Personal information
- Born: September 10, 1996 (age 29) Deerfield Beach, Florida, U.S.
- Listed height: 6 ft 5 in (1.96 m)
- Listed weight: 267 lb (121 kg)

Career information
- High school: Deerfield Beach
- College: North Carolina (2015–2019)
- NFL draft: 2020: 5th round, 154th overall pick

Career history
- Miami Dolphins (2020–2021);

Awards and highlights
- Third-team All-ACC (2019);

Career NFL statistics
- Total tackles: 3
- Stats at Pro Football Reference

= Jason Strowbridge =

American football player (born 1996)

Jason Strowbridge (born September 10, 1996) is an American former professional football player who was a defensive end in the National Football League (NFL).

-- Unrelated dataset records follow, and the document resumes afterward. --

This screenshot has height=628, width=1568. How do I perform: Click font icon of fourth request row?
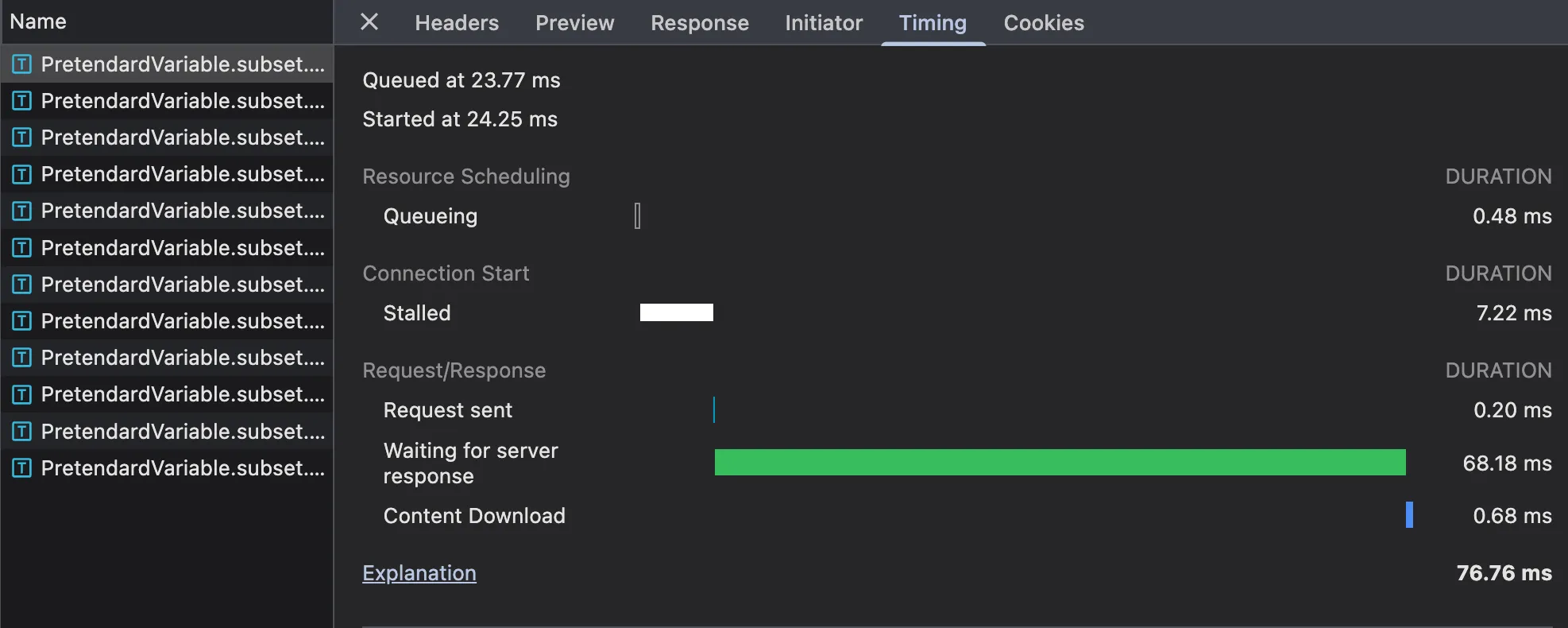(22, 174)
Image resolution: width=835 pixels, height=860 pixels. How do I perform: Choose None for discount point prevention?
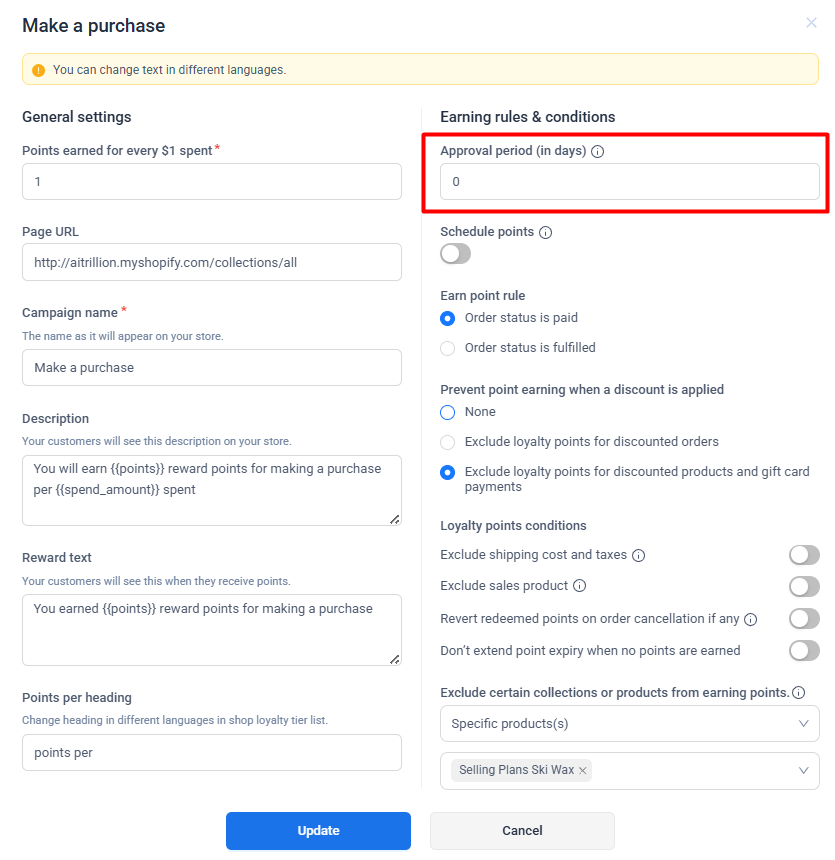coord(448,412)
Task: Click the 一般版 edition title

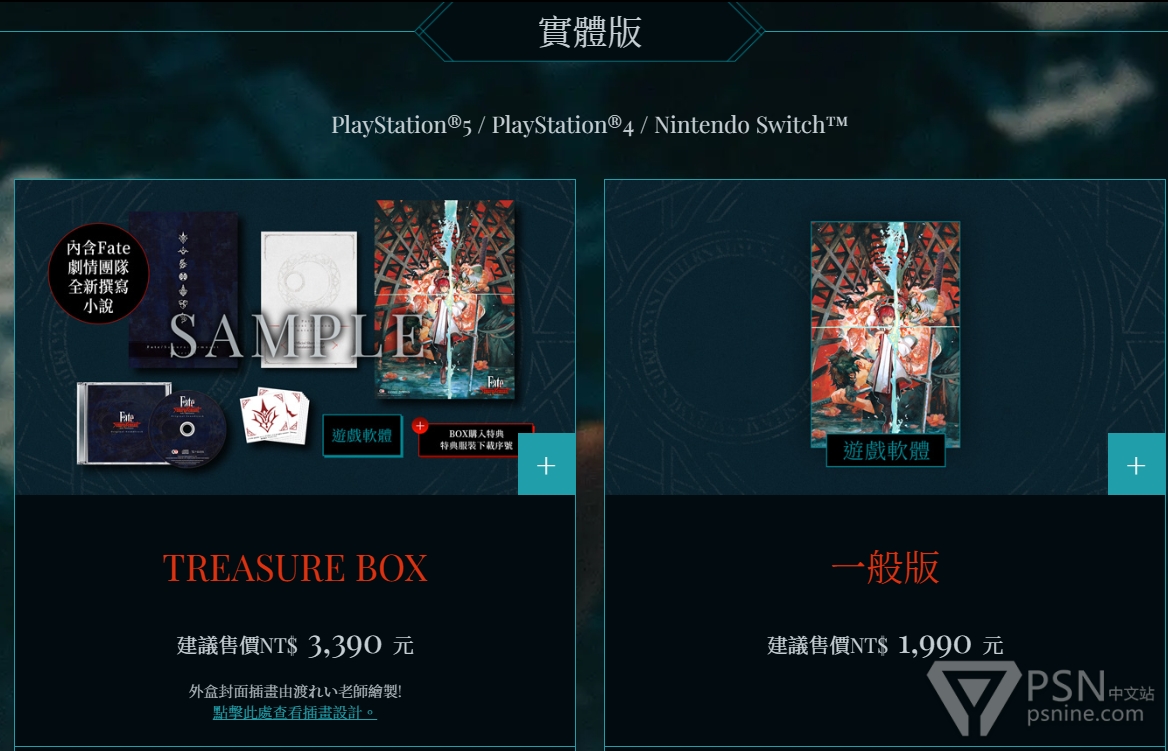Action: pyautogui.click(x=885, y=568)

He played college football for the North Carolina Tar Heels.

==Early life==
Strowbridge grew up in Deerfield Beach, Florida and attended Deerfield Beach High School. He recorded 12 sacks as a junior. Rated a four-star recruit, Strowbridge initially committed to play college football at the University of Kentucky but eventually changed his commitment to the University of North Carolina at Chapel Hill during his senior year.

==College career==
Strowbridge redshirted his true freshman season. He played defensive end as a rotational backup and finished the season with 12 tackles, 2.5 tackles for loss and two sacks. Strowbridge moved to defensive tackle and became a starter at the position as a redshirt sophomore and finished the season with 34 tackles, 5.5 tackles for loss, one sack and a forced fumble. He was named honorable mention All-Atlantic Coast Conference (ACC) after recording 36 tackles, 7.5 tackles for loss and 5.5 sacks with a blocked kick in his junior season. As a senior, Strowbridge made 45 tackles (6.5 for loss) with 3.0 sacks and three fumble recoveries and was named third-team All-ACC.

==Professional career==
Strowbridge was selected in the fifth round of the 2020 NFL draft by the Miami Dolphins. The Dolphins received the 154th pick used to select Strowbridge as a result from a trade that sent Minkah Fitzpatrick to the Pittsburgh Steelers. Strowbridge made his NFL debut on November 8, 2020, against the Arizona Cardinals, playing 12 snaps on defense with one tackle in 34–31 win.

On August 31, 2021, Strowbridge was waived by the Dolphins and re-signed to the practice squad the next day. He was released from the practice squad on September 6.